:: Records to use ::
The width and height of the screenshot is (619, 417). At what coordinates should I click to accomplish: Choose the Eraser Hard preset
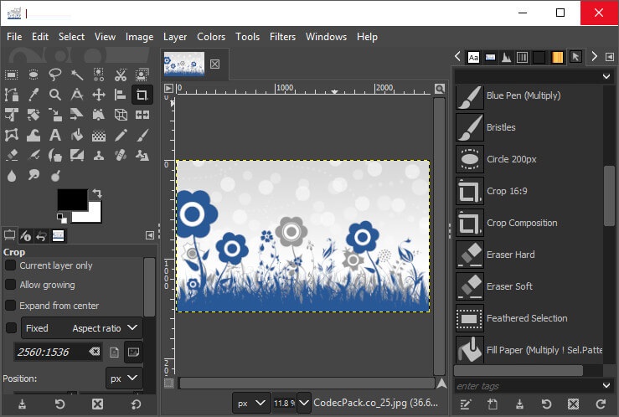tap(510, 255)
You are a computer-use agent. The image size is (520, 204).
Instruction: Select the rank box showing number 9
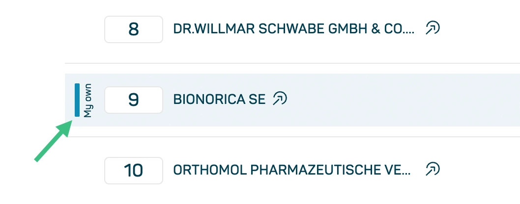click(134, 100)
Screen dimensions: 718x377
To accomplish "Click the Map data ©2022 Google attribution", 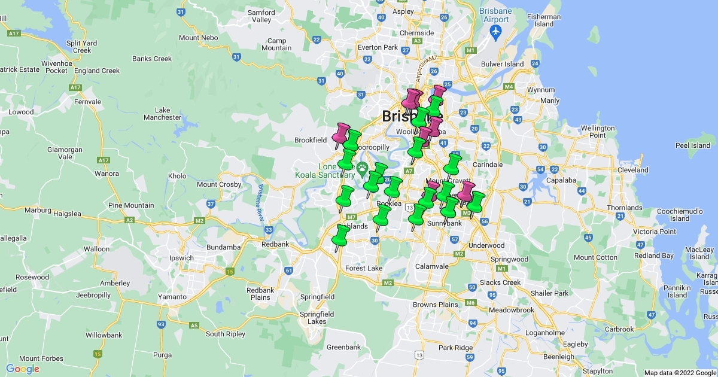I will (680, 373).
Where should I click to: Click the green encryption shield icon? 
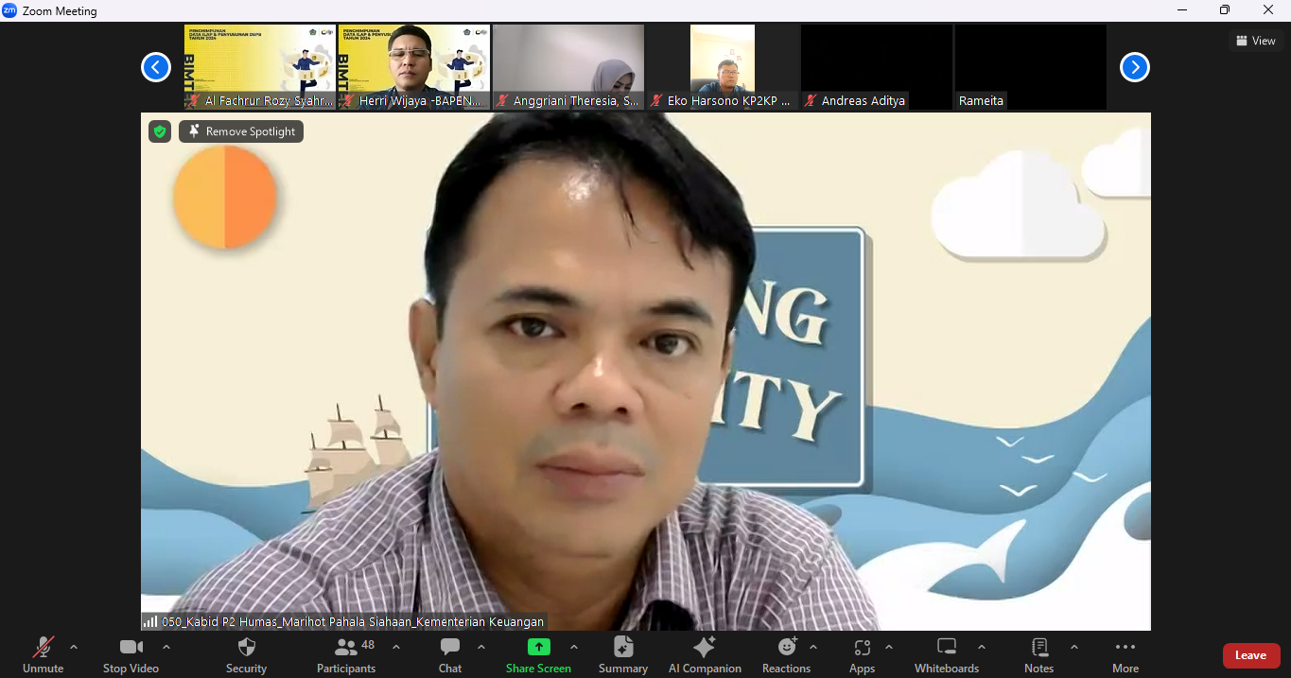click(x=160, y=131)
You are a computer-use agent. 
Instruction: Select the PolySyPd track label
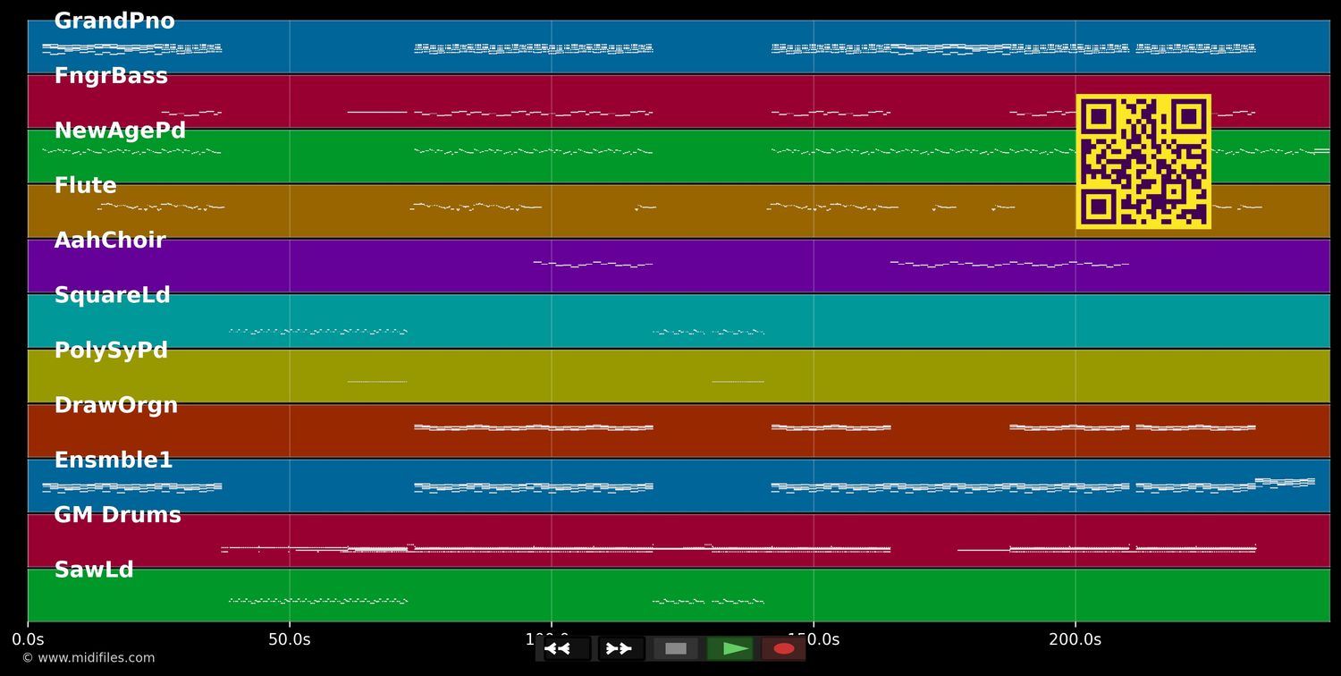tap(111, 351)
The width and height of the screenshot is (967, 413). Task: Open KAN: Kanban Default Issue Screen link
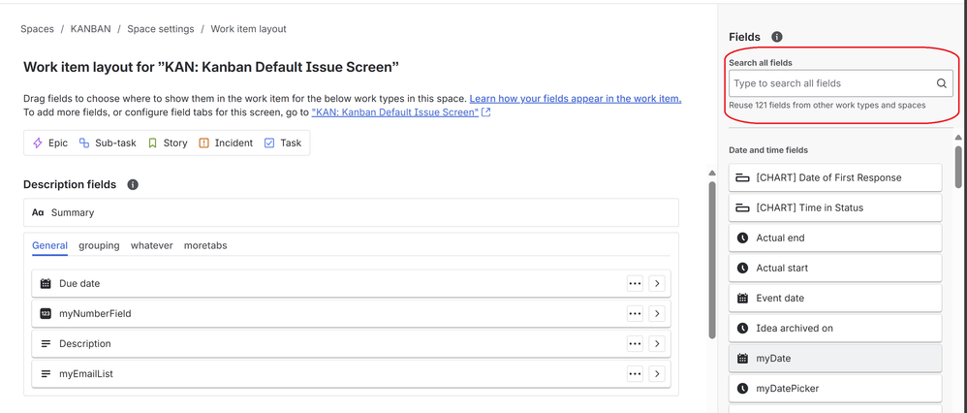(x=395, y=112)
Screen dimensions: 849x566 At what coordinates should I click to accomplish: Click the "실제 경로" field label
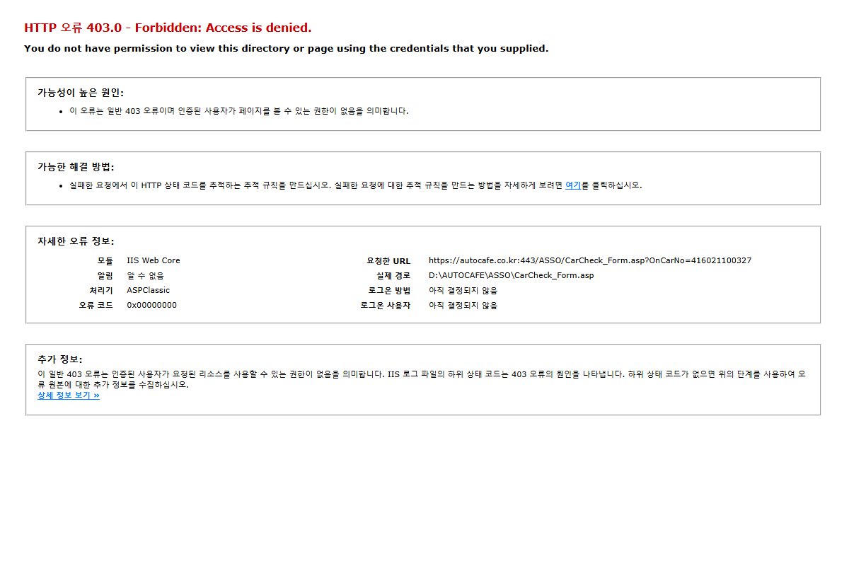coord(393,275)
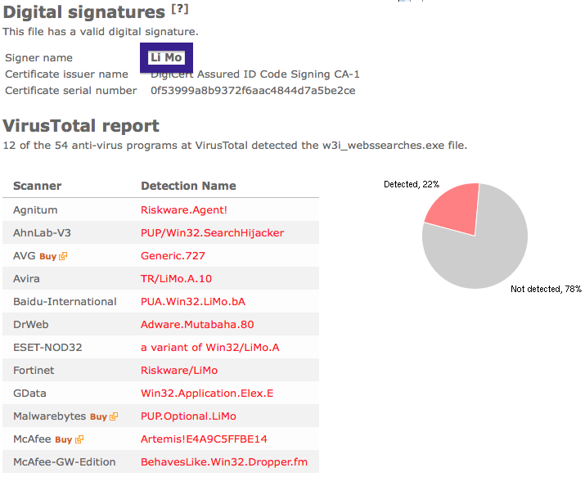Click Buy link next to AVG
Viewport: 585px width, 477px height.
point(47,256)
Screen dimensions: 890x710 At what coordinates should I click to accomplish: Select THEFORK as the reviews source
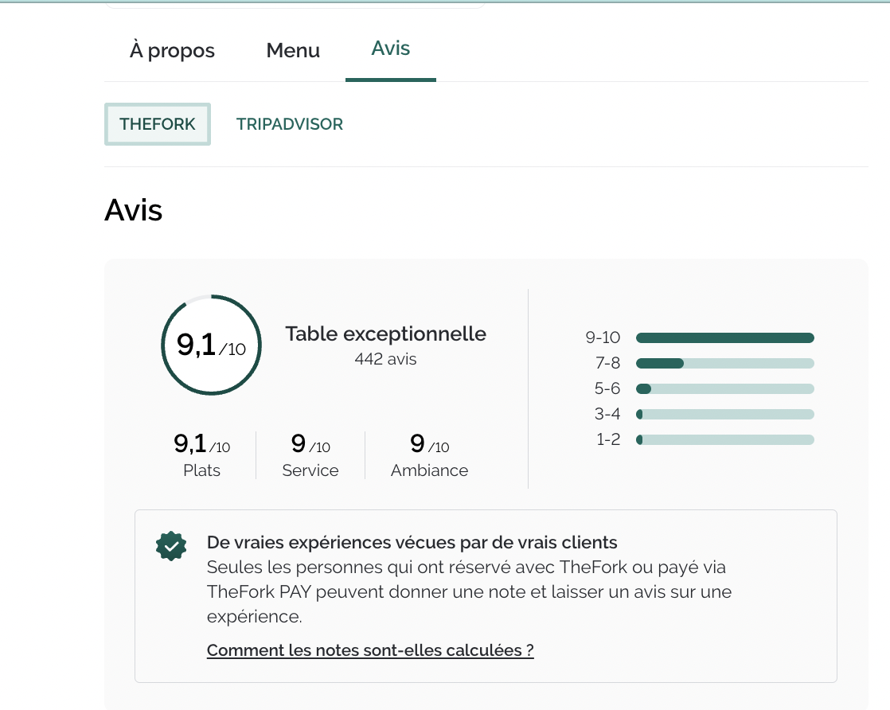158,124
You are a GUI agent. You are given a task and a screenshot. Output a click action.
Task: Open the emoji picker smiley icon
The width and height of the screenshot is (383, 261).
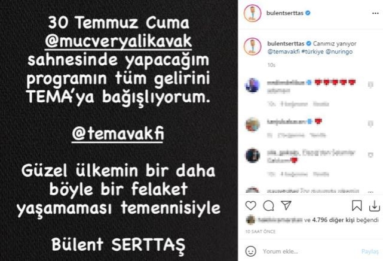[x=250, y=251]
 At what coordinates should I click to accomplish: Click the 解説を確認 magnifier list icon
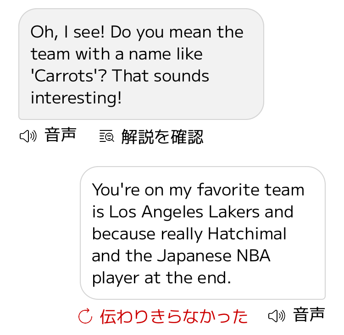(106, 136)
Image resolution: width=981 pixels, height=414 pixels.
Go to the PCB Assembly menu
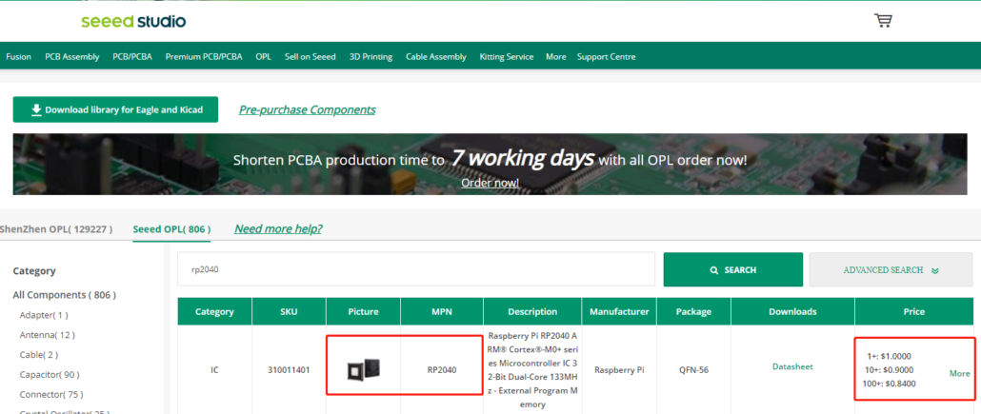[72, 57]
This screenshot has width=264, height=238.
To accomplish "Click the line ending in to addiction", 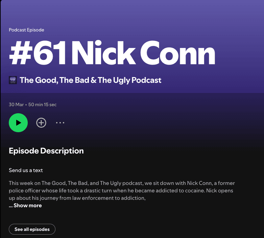I will pos(77,198).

:: Task ::
From the entries above, show each line that includes the string "computer".

:: Answer below ::
You are a computer-use agent. The image size is (520, 204).
You are a computer-use agent. 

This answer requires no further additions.